> What to produce
Please repeat exactly the lines below from the one containing "You are a computer-use agent. Viewport: 1777px" down to the one containing "You are a computer-use agent. Screen dimensions: 500x559", both included, and nothing else.

> Materials provided
=== Begin Enclosure ===

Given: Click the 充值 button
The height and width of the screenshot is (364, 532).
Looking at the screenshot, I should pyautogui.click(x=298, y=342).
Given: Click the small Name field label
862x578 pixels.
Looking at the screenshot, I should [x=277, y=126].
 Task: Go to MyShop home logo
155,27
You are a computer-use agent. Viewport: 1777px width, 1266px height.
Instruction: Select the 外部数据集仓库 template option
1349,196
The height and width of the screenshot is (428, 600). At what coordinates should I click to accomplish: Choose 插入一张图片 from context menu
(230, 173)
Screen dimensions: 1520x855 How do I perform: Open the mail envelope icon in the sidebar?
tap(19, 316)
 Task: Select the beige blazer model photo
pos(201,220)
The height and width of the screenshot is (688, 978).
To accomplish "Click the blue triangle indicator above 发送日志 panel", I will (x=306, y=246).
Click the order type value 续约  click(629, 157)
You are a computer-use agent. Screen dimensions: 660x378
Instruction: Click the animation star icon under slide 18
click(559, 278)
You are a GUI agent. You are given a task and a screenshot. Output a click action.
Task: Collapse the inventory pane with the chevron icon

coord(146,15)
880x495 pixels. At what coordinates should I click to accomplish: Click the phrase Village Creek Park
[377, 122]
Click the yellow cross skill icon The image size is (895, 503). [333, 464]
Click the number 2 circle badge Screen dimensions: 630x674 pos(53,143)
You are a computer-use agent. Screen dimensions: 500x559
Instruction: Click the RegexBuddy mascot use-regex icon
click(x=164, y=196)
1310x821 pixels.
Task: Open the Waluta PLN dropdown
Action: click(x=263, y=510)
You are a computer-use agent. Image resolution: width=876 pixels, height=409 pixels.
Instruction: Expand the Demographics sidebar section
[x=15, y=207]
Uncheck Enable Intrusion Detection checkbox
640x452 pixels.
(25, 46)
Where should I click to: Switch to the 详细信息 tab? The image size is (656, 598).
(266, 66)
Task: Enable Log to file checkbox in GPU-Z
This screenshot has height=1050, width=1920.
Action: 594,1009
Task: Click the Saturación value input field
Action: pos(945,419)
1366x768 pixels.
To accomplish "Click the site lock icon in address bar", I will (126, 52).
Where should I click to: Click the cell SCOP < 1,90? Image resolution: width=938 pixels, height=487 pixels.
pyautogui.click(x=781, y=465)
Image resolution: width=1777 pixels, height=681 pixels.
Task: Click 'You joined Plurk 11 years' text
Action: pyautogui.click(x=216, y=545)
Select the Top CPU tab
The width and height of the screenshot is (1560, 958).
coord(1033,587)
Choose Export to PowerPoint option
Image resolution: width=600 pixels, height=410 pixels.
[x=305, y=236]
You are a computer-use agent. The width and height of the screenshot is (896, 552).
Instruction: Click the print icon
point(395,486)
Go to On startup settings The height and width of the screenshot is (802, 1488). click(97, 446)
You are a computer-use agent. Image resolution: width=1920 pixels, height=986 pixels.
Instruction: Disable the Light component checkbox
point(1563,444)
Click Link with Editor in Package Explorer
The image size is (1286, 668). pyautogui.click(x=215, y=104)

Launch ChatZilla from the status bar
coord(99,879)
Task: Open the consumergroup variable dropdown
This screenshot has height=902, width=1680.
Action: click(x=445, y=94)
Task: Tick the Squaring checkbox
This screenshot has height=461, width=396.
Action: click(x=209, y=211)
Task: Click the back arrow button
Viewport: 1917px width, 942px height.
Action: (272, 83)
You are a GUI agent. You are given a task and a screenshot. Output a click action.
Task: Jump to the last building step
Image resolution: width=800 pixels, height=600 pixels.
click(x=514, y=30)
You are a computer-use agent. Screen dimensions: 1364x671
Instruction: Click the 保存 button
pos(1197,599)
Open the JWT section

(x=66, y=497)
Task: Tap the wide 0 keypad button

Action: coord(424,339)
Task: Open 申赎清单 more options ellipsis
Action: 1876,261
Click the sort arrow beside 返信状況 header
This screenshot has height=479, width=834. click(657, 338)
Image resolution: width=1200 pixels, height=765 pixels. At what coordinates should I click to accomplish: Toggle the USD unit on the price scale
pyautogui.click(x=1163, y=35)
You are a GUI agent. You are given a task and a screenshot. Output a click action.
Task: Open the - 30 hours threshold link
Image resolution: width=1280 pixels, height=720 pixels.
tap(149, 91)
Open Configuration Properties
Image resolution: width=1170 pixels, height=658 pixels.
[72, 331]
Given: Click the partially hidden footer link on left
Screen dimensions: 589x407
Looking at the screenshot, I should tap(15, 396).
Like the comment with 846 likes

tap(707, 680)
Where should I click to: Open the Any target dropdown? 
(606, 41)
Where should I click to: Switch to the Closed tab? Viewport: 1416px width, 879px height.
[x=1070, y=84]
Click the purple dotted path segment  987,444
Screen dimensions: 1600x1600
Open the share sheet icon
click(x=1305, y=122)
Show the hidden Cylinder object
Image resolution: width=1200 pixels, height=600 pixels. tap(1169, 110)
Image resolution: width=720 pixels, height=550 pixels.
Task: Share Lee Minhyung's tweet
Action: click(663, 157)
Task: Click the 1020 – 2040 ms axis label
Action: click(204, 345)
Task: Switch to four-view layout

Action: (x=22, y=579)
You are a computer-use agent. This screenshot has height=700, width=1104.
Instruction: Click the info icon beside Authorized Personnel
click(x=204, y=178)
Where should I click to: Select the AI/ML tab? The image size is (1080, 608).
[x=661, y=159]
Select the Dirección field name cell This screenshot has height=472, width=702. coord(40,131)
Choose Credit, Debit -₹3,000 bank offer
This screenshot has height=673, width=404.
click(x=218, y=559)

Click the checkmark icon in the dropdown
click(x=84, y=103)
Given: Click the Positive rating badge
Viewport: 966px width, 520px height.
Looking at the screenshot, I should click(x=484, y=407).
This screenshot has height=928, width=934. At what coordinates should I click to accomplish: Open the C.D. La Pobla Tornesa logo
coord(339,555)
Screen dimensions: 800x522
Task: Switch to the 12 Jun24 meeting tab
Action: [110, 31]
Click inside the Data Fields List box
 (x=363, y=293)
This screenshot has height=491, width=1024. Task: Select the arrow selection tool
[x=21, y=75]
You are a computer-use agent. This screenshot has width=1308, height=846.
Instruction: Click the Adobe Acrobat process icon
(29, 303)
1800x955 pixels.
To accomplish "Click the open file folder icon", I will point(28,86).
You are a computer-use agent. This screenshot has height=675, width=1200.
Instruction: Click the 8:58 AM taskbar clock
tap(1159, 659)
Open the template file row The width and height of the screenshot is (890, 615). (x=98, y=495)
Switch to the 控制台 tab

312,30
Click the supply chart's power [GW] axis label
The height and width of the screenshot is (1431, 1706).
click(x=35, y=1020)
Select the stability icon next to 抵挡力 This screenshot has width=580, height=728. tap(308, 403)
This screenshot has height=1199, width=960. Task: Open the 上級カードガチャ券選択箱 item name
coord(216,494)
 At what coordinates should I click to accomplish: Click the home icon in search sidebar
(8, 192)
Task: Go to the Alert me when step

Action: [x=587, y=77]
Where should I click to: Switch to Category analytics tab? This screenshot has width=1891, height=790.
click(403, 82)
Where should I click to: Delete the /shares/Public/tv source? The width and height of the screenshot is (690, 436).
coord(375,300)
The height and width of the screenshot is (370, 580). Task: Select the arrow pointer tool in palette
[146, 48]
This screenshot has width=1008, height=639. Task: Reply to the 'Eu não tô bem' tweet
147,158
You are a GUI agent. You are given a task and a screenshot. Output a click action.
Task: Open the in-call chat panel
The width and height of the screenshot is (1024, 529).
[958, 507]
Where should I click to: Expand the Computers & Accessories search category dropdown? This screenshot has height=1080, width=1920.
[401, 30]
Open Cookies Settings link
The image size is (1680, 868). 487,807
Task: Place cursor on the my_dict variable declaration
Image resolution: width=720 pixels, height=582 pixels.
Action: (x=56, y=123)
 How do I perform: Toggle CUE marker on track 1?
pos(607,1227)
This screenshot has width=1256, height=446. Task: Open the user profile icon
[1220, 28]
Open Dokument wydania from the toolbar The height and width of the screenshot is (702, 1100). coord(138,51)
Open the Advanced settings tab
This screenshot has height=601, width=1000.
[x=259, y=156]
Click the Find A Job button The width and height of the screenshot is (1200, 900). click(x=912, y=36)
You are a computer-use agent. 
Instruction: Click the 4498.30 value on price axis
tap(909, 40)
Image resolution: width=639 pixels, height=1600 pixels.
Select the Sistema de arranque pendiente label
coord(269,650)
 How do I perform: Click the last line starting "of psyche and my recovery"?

=== End Enclosure ===

> Solution for this problem
You are a computer-use agent. Viewport: 1777px width, 1266px height.
Instruction: Select the 外部数据集仓库 template option
1349,196
The height and width of the screenshot is (428, 600). At what coordinates should I click to accomplish: Choose 插入一张图片 from context menu
(230, 173)
Screen dimensions: 1520x855 How do I perform: Open the mail envelope icon in the sidebar?
tap(19, 316)
 Task: Select the beige blazer model photo
pos(201,220)
The height and width of the screenshot is (688, 978).
To accomplish "Click the blue triangle indicator above 发送日志 panel", I will (x=306, y=246).
Click the order type value 续约  click(629, 157)
You are a computer-use agent. Screen dimensions: 660x378
Instruction: Click the animation star icon under slide 18
click(559, 278)
You are a GUI agent. You are given a task and a screenshot. Output a click action.
Task: Collapse the inventory pane with the chevron icon

coord(146,15)
880x495 pixels. At what coordinates should I click to accomplish: Click the phrase Village Creek Park
[377, 122]
Click the yellow cross skill icon The image size is (895, 503). [333, 464]
Click the number 2 circle badge Screen dimensions: 630x674 pos(53,143)
You are a computer-use agent. Screen dimensions: 500x559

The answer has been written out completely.